裴煜听着路婉的抱怨,眼皮更是猛跳了几下,但他始终一言不发,直接转身往院外走去。
而跟在裴煜身边的管家,更是替路婉捏了把汗,“王爷,王妃这是打心底的喜欢你了,这才会吃侧王妃的醋,您……”
“管家,你平时可是很少会替谁说好话的,这会儿怎就与王妃这般熟络了?”
裴煜面无表情的质问道,管家心中更是一惊,他只因昨夜路婉赠予的那一瓶金丹药,心中多了几分感激,这才多说了几句讨好的话。

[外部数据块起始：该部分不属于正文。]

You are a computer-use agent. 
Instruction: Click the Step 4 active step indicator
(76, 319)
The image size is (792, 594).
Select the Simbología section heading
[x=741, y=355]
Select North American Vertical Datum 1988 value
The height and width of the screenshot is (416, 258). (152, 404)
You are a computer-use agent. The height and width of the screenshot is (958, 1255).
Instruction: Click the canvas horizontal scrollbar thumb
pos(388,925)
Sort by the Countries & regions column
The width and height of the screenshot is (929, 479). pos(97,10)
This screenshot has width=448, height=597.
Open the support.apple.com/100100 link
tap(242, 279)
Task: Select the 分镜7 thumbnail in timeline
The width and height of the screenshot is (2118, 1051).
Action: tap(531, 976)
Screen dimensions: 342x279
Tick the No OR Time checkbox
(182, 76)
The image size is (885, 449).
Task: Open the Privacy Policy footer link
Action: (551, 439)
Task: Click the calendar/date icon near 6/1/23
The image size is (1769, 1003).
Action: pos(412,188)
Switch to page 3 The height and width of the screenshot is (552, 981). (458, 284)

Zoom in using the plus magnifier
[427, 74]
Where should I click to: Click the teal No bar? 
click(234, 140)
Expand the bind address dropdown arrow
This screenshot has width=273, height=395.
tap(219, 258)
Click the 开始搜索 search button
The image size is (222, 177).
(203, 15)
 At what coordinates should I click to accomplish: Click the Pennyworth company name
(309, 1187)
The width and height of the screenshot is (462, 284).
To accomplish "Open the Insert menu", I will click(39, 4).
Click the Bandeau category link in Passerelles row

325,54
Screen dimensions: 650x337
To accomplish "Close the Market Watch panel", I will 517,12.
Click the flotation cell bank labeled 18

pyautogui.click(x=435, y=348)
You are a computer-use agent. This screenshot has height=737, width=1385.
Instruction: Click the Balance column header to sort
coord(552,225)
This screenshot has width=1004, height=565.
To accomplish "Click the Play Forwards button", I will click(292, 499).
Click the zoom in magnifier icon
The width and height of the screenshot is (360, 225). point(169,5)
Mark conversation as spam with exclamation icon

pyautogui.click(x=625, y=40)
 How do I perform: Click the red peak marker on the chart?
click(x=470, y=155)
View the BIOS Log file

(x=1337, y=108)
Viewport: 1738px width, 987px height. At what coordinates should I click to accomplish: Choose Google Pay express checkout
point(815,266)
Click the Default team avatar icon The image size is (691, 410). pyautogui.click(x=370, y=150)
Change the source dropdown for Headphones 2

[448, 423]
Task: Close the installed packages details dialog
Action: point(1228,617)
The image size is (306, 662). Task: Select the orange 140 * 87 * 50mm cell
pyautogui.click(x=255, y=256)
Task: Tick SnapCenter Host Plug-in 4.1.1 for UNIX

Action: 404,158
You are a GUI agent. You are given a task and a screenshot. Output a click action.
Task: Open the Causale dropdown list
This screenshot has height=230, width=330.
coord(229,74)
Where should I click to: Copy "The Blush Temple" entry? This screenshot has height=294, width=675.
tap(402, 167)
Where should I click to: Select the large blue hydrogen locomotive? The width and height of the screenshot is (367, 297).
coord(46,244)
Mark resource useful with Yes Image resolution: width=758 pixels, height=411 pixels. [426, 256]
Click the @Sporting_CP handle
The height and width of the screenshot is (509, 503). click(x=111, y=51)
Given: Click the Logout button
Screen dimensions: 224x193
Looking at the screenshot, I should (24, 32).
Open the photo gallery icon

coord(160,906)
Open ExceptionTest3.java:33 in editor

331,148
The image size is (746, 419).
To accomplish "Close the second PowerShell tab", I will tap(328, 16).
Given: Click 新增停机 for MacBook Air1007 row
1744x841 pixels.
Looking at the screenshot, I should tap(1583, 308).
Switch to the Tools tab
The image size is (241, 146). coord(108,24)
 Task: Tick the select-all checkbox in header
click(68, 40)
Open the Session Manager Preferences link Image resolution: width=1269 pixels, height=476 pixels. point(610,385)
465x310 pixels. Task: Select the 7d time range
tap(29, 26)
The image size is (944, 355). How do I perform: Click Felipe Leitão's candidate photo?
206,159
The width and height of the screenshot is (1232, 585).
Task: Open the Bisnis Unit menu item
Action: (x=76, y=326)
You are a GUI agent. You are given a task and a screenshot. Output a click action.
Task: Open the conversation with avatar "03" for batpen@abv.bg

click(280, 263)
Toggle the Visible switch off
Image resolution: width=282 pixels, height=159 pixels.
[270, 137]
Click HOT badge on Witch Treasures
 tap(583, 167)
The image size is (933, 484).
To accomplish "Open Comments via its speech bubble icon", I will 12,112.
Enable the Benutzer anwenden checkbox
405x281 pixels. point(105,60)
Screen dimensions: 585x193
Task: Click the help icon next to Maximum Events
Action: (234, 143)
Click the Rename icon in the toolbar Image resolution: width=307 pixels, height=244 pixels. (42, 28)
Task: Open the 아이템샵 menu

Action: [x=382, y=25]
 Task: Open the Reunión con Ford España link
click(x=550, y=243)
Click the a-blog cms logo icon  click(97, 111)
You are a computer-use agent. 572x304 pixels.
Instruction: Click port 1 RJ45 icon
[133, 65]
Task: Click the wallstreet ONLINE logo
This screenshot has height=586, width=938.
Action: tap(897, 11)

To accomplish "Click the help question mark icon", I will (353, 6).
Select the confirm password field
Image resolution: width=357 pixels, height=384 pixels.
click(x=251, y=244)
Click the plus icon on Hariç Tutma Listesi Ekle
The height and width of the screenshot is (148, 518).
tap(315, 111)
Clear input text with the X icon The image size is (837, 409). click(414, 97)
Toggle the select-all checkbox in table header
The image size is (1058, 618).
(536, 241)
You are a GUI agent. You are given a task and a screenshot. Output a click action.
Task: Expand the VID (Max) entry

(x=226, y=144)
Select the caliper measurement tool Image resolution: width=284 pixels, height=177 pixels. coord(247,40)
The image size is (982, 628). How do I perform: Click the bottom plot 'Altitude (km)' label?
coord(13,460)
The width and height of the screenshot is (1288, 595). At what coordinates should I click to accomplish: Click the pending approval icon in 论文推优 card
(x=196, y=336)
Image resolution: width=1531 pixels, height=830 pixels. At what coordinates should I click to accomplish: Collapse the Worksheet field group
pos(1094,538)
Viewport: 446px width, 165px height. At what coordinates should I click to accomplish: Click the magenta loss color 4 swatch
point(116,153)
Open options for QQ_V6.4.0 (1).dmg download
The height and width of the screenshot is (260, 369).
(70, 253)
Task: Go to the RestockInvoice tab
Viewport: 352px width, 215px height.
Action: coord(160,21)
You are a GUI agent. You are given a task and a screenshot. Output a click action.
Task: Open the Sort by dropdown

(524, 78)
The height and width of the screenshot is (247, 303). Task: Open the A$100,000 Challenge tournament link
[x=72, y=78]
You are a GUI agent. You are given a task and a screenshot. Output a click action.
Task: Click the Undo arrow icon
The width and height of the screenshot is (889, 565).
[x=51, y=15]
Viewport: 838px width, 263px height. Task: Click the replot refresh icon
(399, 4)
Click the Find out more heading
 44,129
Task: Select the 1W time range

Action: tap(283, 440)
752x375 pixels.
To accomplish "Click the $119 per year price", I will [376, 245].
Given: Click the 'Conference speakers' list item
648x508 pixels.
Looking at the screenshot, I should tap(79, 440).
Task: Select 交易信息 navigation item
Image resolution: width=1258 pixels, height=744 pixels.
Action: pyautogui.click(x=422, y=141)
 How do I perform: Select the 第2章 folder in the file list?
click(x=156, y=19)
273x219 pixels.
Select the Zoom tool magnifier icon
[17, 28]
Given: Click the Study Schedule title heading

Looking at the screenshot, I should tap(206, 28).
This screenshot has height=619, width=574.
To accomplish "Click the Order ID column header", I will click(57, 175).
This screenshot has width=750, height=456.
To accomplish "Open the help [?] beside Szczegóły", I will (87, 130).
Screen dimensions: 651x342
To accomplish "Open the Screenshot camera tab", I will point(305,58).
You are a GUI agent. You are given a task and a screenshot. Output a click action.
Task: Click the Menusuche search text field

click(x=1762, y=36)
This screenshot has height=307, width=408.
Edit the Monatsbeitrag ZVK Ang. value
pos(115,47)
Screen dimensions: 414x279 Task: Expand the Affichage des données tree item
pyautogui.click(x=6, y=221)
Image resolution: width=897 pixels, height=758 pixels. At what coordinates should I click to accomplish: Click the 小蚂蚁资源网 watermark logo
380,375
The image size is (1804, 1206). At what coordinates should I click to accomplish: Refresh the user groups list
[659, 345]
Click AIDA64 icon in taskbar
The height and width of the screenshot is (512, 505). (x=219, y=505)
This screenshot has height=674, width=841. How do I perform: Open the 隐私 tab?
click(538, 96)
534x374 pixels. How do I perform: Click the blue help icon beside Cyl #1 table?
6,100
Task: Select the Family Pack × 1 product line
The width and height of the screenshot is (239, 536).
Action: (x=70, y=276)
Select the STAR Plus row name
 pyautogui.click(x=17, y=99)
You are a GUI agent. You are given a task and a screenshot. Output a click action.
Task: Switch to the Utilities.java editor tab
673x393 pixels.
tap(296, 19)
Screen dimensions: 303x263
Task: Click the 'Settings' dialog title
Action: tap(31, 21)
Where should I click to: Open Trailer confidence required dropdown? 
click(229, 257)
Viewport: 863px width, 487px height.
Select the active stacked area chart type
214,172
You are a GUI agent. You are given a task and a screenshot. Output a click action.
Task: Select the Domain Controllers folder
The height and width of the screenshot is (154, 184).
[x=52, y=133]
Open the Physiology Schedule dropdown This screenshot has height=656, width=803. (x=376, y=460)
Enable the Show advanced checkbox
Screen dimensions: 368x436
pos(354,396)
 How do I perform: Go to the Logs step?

可王爷的性子向来多疑,在宫中长大的皇子皇孙们,几乎都是一模子刻出来的,对谁都是九分警惕,一分信任。
“王爷,奴才……奴才……”
“哎呦,王爷,您不是来看妾身的吗?”
路婉瞧出管家进退维谷,便赶紧笑脸盈盈的凑上前来,像只树袋熊一样挂在裴煜的身上,“管家不过说了一两句实话罢了,你至于这般咄咄逼人吗?妾身是真的吃醋了,不过呢,若王爷真这般狠心,妾身也不强求,您便把妾身一直关在这园子里罢了,只要妾身能远远看你一眼就成。”
“你这话当真?”
裴煜瞧着挂在自己身上的路婉,嘴角勾出一似有似无的笑,一扫刚才的阴沉,“路婉,你可知本王今日过来,便是要解你的禁足的?”
“什么玩意儿?”
路婉差点没把自己的舌头咬断,别提这心里有多兴奋了,不过……
她余光扫到守在门外的众侍卫,若这家伙真想把自个儿放出去,也没必要连夜加派人手。
“裴煜,你不会故意在耍我吧?”
“怎么?不想出去?”
“想!当然想!”
他说的不是废话嘛!
被活生生憋在这园子里半月,路婉都要憋出毛病来了,要是再继续被关着,非得悬梁自尽不可。
只是……
“路婉,本王倒是瞧你很是安于现状,既然如此,就当本王今日白来一趟,你继续在这园中好生休养。”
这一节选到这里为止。